# [Consigna]
Según el fragmento sobre Modigliani, ¿qué pidió su hermano Emanuele cuando lo llamaron tras su muerte?

# [Fragmento de lectura]
.....
Cuando lo invitan a comer, dibuja a lápiz un retrato y lo regala para dar las gracias. Gesticula mucho al hablar. Modigliani es todo patetismo:
carece por completo de humor. Vende poco y podría vivir mejor, pero
sigue viviendo igual de mal. El tiempo y la calle han desgastado sus
trajes burgueses, en un estado lastimoso. Ante la necesidad de renovar
su guardarropa, se ha dado el lujo de un espléndido traje de chaqueta de
pana. Era lo más barato que un artista sin blanca podía comprar. Y la
pana lo resiste todo.
Un príncipe en la miseria
Ese es su uniforme de trabajo y de gala, el disfraz
que acompañará al mito. Así vestía siempre, de pana, con camisa a
cuadros y un cinturón rojo. Su pelo ahuecado siempre estaba revuelto,
cuando no lo cubría con un sombrero de fieltro blando. Cuando el 25 de
enero de 1920 muere y llaman a su hermano Emanuele, que vive Roma como
político socialista, sólo pide una cosa: “Enterradlo como a un príncipe”. Pero murió en la miseria.
Pero en 1914 ocurrió algo decisivo para su carrera.
Algo que le pondría de muy mal humor y que haría enfocar toda su ira en
la pintura, y convertirse en ese que hoy todos conocemos (a pesar de la avalancha de falsificaciones).
Modigliani se decía tan revolucionario que sería capaz de ser soldado
siendo antimilitarista. Si todo aquello conducía a la revolución, él se
alistaba. Y allí que fue. Se estaba cociendo la Primera Guerra Mundial y
llegó a la oficina de reclutamiento de la rue Saint-Dominique, donde
aceptaban al primero que llegaba.
Modigliani no dio el peso. Era un guiñapo consumido por su apasionada vida.
Eso y la dichosa enfermedad que lo devoraba desde la infancia lo
dejaron sin batalla, pero con el suficiente cabreo como para consolidar
su carrera y ser un auténtico revolucionario de salón (sin armas). Pero
revolucionario.
Además, faltar a la muerte en la Gran Guerra le
llenó de tiempo para trabajar sobre los lienzos. Aunque la tuberculosis
no le iba a dar mucho más margen. Seis años, un pintor de seis años, con
obra escasa aunque abundante (unos 300 cuadros) para ese suspiro que
fue su vida como artista a conciencia. La guerra le sacó del limbo, despertó al colérico que llevaba dentro, y dos mujeres lo centraron en la pintura: Beatrice Hastings y Jeanne Hébuterne.
.....
# [Contenido de los datos]
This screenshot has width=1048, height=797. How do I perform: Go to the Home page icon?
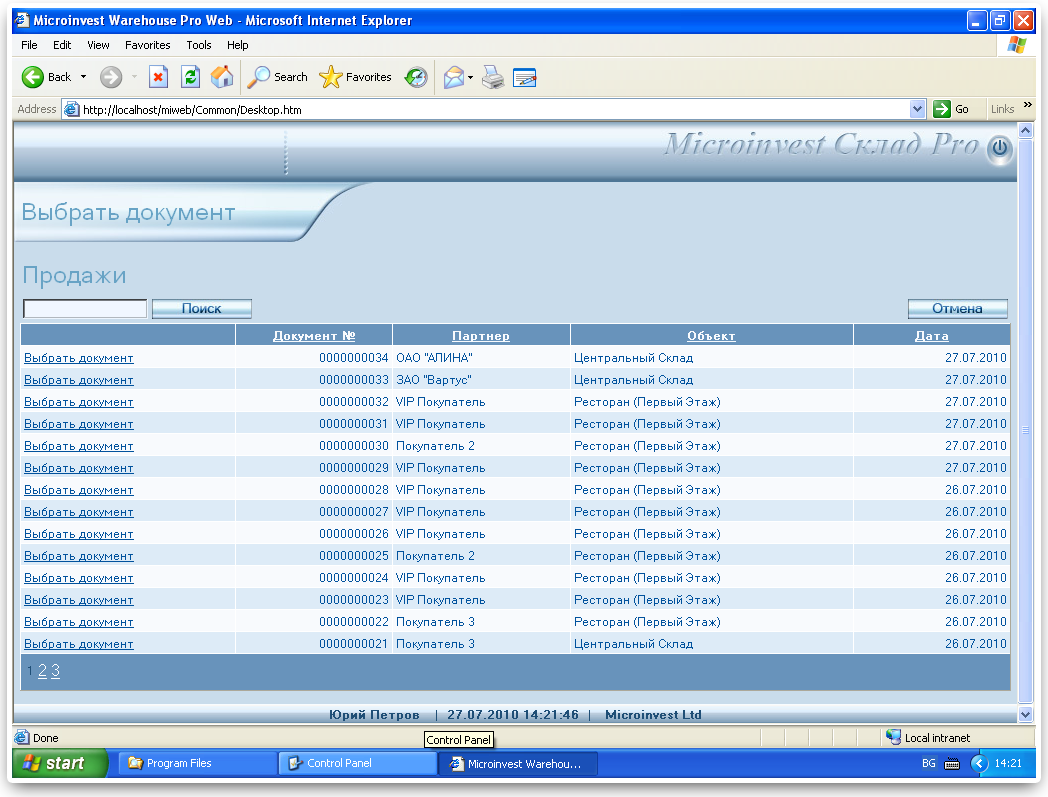(222, 77)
.....
# [Resultado del ejercicio]
Que lo enterraran como a un príncipe.